SMOOTH TALK: Laura Dern was 18 when she appeared in SMOOTH TALK as Connie, a naive but boy-crazy 15-year-old who is aggressively pursued by a James Dean lookalike named Arnold Friend (Treat Williams). Chopra’s husband, Tom Cole, adapted the story from a short story by Joyce Carol Oates called “Where Are You Going; Where Have You Been?” As Oates explains in The New York Times, her story was inspired by a serial predator known as The Pied Piper of Tucson, a 30-something vagrant who charmed (and eventually murdered) dozens of teenage girls, insinuating himself into their lives by trying to seem young and cool. In her remarks about the translation of her story onto the screen, Oates praises the filmmakers for the ending they give Connie: “Laura Dern’s Connie is no longer ‘my’ Connie at the film’s conclusion; she is very much alive, assertive, strong-willed—a girl, perhaps, of the mid-1980s, and not of the mid-1960s.” 1986

TWO FRIENDS: This early made-for-TV (but screened-at-Cannes) work by New Zealand auteur Jane Campion and screenwriter Helen Garner tells the story of a close friendship between two very different 15-year-old Australian girls and its eventual dissolution, starting from its implosion and working its way back to happier times.
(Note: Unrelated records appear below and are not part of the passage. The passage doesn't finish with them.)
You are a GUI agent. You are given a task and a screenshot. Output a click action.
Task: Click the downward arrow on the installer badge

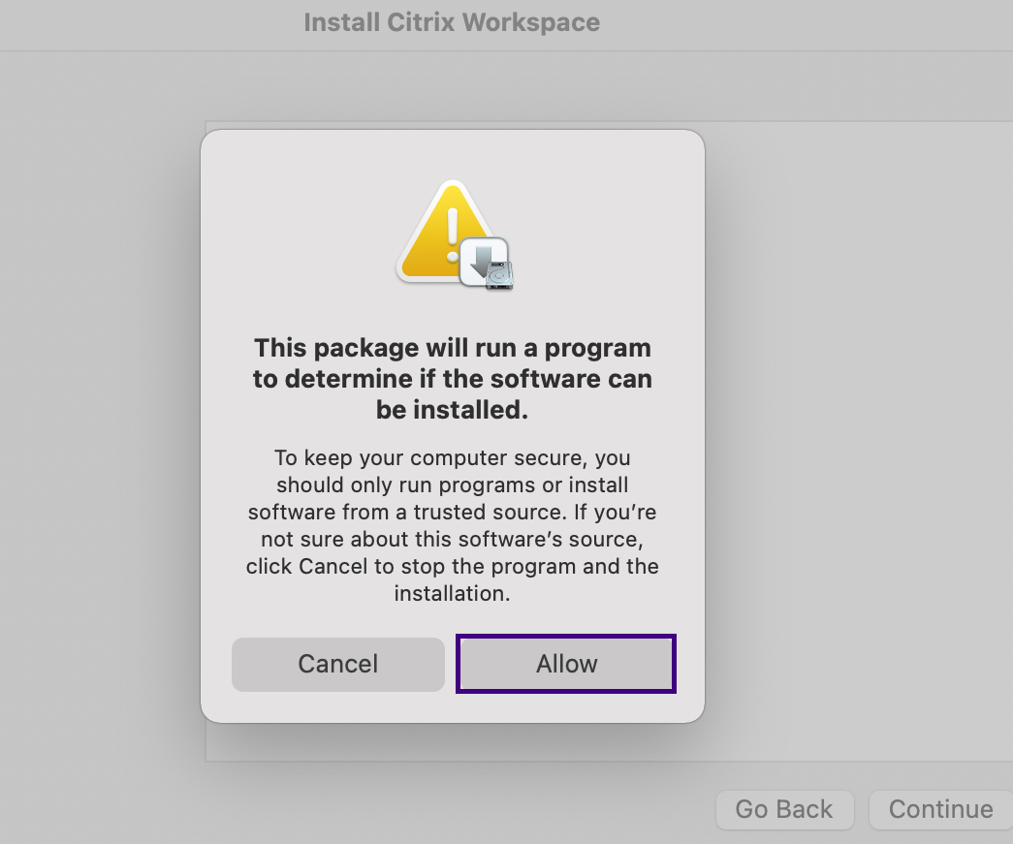point(482,259)
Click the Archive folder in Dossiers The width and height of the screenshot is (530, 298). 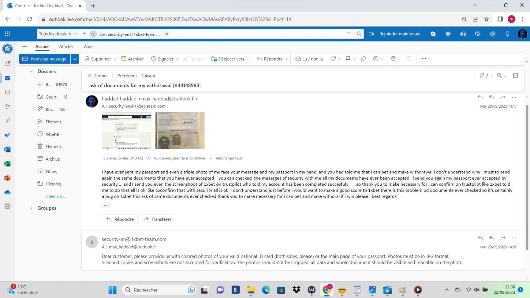pyautogui.click(x=52, y=159)
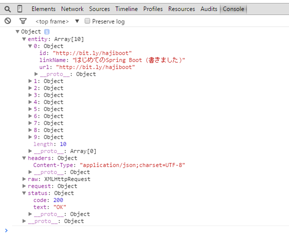Open the Sources tab

(100, 9)
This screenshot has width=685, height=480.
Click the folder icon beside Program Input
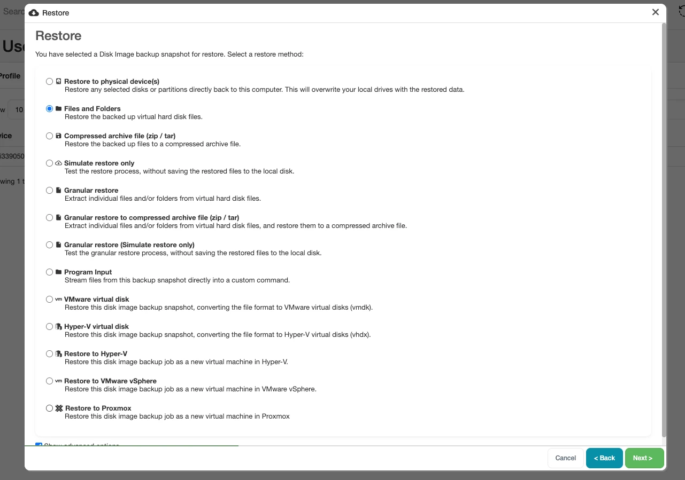(58, 272)
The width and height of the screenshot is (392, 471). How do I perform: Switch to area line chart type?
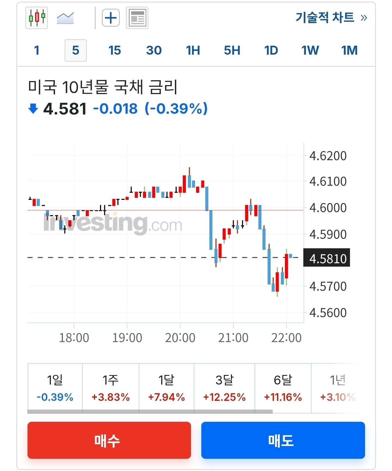tap(65, 18)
Plotwise, TWO FRIENDS has been criticized by some for being on the thinner side, but Campion and Garner do an excellent job at rounding out their teenaged characters, Louise (Emma Coles) and Kelly (Kris Bidenko), imbuing their relationship depth that feels lived-in and recognizable, even as the grim realist narrative takes more of a detached POV on it all. It’s hard to see Campion’s film as anything less than resolutely feminist, an examination of the societal forces that conspire to tear young women down before the prime of their lives—and, quite devastatingly, tear them apart from one another. 1987

36 FILLETTE: Catherine Breillat’s 36 FILLETTE picks up on many of the same things her much-discussed 1976 film, A REAL YOUNG GIRL, was concerned with, offering up a frank depiction of sexuality among teenage girls. At the start of the film, we meet the 14-year-old Lili (Delphine Zentout in her first on-screen appearance) sulking on a family vacation in Biarritz, bored out of her mind and determined to stir up a little adventure—and she soon finds it when she meets the much-older Maurice (Etienne Chicot), a wealthy playboy who’s used to getting his way all the time. Breillat—another frequent Pialat collaborator—based the autobiographical script of her own novel of the same title: “I was in a hotel room with this man I had actually pursued, but who repelled me at the same time,” she told an interviewer at the time, explaining her choice to highlight less-than-clear-cut scenarios and murky gray areas we collectively have a hard time swallowing. HIGH TIDE: HIGH TIDE—the somber story of an alcoholic backup singer who unknowingly strikes up a friendship with the 16-year-old daughter (Claudia Karvan) she left behind as an infant—marks the second collaboration between Australian auteur Gillian Armstrong and actress Judy Davis (the first go-round resulting in 1979’s career-launching MY BRILLIANT CAREER, of course). “I love Australia, and when the opportunity came up to direct HIGH TIDE and all the right people were available at the same time, I felt that I had to come back,” Armstrong said of her decision to turn down a big-budget Hollywood feature and make a more personal film. Laura Jones (AN ANGEL AT MY TABLE, THE PORTRAIT OF A LADY) penned the script, an examination of the frustrating, disappointing type of relationship where the child is forced to take care of her parent.